Biosystems. 1993;30(1-3):215-31. doi: 10.1016/0303-2647(93)90072-k.
In sequencing-by-hybridization methods, the nucleotide sequence of a nucleic acid is reconstructed by overlapping oligonucleotides capable of hybridizing with the nucleic acid.
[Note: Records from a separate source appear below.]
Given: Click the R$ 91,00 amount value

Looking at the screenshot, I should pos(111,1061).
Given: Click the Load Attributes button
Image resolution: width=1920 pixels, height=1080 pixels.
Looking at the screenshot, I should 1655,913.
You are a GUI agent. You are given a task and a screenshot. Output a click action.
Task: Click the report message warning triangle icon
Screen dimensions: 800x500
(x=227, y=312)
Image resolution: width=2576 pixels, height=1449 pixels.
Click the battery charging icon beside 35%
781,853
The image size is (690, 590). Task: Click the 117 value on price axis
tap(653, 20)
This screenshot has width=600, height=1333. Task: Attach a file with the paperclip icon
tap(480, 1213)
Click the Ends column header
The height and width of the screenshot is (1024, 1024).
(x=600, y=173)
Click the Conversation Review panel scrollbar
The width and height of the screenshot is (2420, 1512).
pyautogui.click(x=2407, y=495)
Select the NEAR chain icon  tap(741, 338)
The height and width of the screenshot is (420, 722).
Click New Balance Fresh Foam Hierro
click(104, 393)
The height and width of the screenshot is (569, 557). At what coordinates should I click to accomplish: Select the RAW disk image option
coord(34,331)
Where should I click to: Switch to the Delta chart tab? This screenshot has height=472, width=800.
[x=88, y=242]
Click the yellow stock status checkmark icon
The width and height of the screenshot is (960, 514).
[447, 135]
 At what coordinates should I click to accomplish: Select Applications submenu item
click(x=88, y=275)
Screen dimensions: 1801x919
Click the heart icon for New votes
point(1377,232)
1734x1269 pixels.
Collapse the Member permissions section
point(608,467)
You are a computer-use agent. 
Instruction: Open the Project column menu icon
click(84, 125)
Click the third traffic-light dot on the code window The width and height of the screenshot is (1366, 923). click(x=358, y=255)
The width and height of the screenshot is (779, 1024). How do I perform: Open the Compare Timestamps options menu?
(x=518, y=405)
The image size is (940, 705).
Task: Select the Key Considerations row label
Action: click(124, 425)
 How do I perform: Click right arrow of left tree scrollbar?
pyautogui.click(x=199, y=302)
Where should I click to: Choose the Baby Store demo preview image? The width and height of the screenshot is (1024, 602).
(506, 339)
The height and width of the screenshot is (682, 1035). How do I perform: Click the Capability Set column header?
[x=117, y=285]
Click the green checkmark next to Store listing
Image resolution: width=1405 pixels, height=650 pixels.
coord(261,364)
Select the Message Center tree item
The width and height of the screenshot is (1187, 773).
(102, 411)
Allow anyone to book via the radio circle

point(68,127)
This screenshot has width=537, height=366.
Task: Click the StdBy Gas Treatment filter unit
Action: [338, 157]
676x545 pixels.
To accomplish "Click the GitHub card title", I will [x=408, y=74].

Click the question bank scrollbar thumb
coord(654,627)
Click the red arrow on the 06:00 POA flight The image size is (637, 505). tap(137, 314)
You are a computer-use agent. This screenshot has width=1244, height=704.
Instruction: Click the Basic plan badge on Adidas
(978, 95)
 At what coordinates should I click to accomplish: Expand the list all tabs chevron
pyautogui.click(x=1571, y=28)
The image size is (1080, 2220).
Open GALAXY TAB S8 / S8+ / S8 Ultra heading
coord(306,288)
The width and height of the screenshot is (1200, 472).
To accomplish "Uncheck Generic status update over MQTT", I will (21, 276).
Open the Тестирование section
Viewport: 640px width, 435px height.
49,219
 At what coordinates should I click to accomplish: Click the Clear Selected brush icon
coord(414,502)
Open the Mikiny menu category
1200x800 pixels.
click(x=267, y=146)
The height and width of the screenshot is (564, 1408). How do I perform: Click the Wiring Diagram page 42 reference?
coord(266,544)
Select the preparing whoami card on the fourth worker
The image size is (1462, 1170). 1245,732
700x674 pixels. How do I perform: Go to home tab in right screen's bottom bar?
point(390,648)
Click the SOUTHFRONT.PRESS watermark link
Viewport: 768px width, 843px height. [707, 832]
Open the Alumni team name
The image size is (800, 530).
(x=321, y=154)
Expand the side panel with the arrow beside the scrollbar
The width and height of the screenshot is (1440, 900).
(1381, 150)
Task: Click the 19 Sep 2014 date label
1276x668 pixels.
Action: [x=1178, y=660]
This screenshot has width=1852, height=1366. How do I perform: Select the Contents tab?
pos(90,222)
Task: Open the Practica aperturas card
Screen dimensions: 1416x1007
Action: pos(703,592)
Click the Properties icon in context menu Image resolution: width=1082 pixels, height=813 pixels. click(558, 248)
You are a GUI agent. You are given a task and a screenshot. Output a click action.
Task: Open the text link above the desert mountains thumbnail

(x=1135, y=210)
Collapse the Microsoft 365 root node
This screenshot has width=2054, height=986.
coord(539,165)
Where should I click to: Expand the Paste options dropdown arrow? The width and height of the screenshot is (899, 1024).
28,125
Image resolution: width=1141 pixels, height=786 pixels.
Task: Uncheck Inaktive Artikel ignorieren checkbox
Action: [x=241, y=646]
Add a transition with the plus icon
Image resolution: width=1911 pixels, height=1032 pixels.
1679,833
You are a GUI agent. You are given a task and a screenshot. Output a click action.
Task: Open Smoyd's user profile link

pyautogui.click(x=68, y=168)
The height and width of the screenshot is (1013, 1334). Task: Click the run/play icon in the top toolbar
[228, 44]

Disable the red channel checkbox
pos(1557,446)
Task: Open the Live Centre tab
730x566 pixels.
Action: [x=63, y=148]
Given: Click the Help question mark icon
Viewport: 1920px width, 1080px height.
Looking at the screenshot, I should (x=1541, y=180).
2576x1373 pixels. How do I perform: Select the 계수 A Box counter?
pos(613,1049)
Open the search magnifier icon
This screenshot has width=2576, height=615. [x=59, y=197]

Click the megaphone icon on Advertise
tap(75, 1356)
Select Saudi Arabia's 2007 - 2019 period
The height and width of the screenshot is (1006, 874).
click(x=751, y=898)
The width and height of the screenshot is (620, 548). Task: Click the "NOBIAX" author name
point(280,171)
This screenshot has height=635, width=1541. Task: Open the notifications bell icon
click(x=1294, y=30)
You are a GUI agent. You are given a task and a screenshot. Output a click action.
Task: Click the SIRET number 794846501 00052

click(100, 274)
In their present form, the methods are hardly suitable for sequencing of long nucleic acid molecules because of the occurrence of non-unique overlaps between the oligonucleotides, and similarly to the conventional sequencing methods, it is necessary to obtain an individual molecule. In the method described here, most ambiguities in reconstruction of a sequence from the constituent oligonucleotides are eliminated by preparing on oligonucleotide arrays and separate surveying of the nucleic acid nested partials. This enables longer nucleic acids to be sequenced, and results in a high redundancy of the input data allowing most hybridization errors to be eliminated by algorithmic means. Furthermore, large pools of nucleic acid strands can be sequenced directly, without isolating individual strands.
在杂交测序方法中,核酸的核苷酸序列是通过能够与该核酸杂交的重叠寡核苷酸来重建的。以其目前的形式,由于寡核苷酸之间存在非唯一重叠,这些方法几乎不适用于长核酸分子的测序,并且与传统测序方法类似,有必要获得单个分子。在此处描述的方法中,通过在寡核苷酸阵列上制备并单独检测核酸嵌套片段,消除了从组成寡核苷酸重建序列时的大多数模糊性。这使得更长的核酸能够被测序,并导致输入数据的高冗余性,从而允许通过算法手段消除大多数杂交错误。此外,可以直接对大量核酸链池进行测序,而无需分离单链。